The investigated area is a polyphasic deformational belt, resulting from the superposition of several tectonic phases (Doglioni and Bosellini 1987; Venturini 1991; Ponton 2010) each characterized by a different orientation of the principal axes of stress. This process fragmented the crust into different tectonic domains, with segmentation of the main tectonic lineaments (Slejko et al. 1989). The upper crust (0–10-km depth) is characterized by marked mechanical and lithological heterogeneities, as revealed by the 3D pattern of bulk, shear and Young moduli, obtained with the sequential integrated inversion of tomographic velocity images and gravity data (Bressan et al. 2012). The earthquake spatial distribution appears strictly related to the material heterogeneities because the seismicity is mainly located along the sharp variations of the moduli pattern, in, or close to the high-rigidity zones (Bressan et al. 2012). Except a few cases (e.g., Bajc et al. 2001; Kastelic et al. 2008). most of the spatial pattern of seismicity cannot be resolved on discrete planes, and it seems simplistic to attribute the earthquake locations univocally to a particular individual fault. On the other hand, Cox and Scholz (1988) pointed out that the geometry of faults is complex, with multiple anastomosing strands, and involves large volumes of distributed deformation (fault zone) up to many kilometers.

It is nevertheless true that the seismicity pattern represents an image of the brittle damage of the crust. Therefore, the purpose of the present paper is to analyse the distribution of seismicity within the context of a general damage model, represented by the fracture pattern, and its spatial characteristics.

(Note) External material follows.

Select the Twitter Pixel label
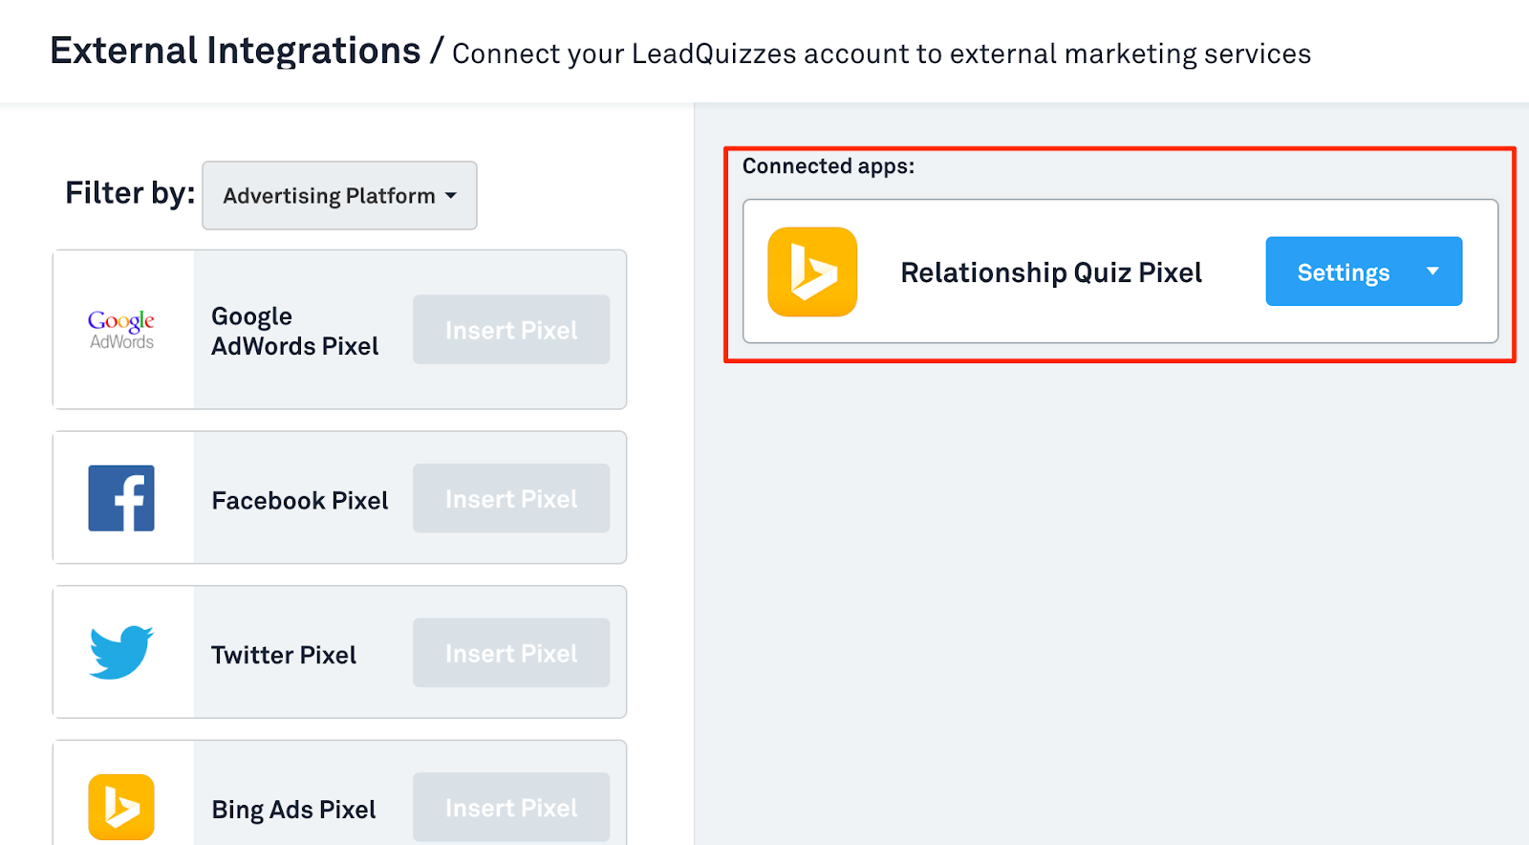 click(x=284, y=655)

The fracture pattern is analysed with the crack model of O’Connell and Budiansky (1974) over the area covered by the grid of the sequential integrated inversion of tomographic images and gravity data from Bressan et al. (2012). We point out that the crack pattern is not calculated to perceive the variation of crack density at the scales of the fault zones, but to explain the seismicity pattern within a context of damage. Afterwards, we investigate the spatial distribution of the seismicity, by calculating the fractal dimensions characterizing the spatial pattern of the hypocentres. Finally, the spatial pattern of the seismicity is analysed with the principal component analysis (Ebblin and Michelini 1986; Rossi and Ebblin 1990) to infer the orientations of planes fitting through the earthquake foci.

The fractal dimension and the recognition of the orientations of the planar features fitting the hypocentral data are computed along five deep structural geologic cross sections of the Friuli upper crust (Ponton 2010, 2015) and western Slovenia, to ensure direct comparison with the fault geometries of the tectonic model.

2 Tectonic model

The complex tectonic structure (Fig. 1) of the Friuli-Venezia Giulia (north-eastern Italy) and the western Slovenia seismic regions resulted from the progressive counterclockwise rotation and indentation of the Adria microplate with respect to the Eurasian plate (Anderson and Jackson 1987; Mantovani et al. 1996).

Fig. 1

Schematic geological map (modified from Ponton 2010). The main tectonic lineaments are plotted. The traces of the geological cross sections S1, S2, S3, S4, S5, S6, S7, S8 and S9 (Ponton 2010, 2015) are also mapped. The dots mark the Italian boundary

The tectonic setting resulted from various tectonic phases. The Mesoalpine (Dinaric) NE-SW compression generated folds and thrust belts that propagated towards southwest during the Upper Cretaceous-Paleogene. The following Neo-Alpine Insubric phase (principal stress direction: NNE-SSW; Chattian-Burdigalian) obliquely cuts the ramps of the Dinaric thrusts, partially reactivating and rotating their fronts in a counterclockwise direction.

The subsequent Valsuganese phase (Serravallian-Tortonian), characterized by NNW-SSE oriented compression, caused a further movement in a counterclockwise direction and generated WSW-ENE oriented thrusts and backthrusts. The last phase, acting from the end of Tortonian to recent times, was characterized by N-S oriented compression. It generated the southernmost thrust system, with orientation varying from NE-SW to E-W and verging from south-east to the south. The NW-SE oriented dextral strike-slip faults, like Idrija Fault and Ravne Fault, were activated in the Julian Alps during this phase.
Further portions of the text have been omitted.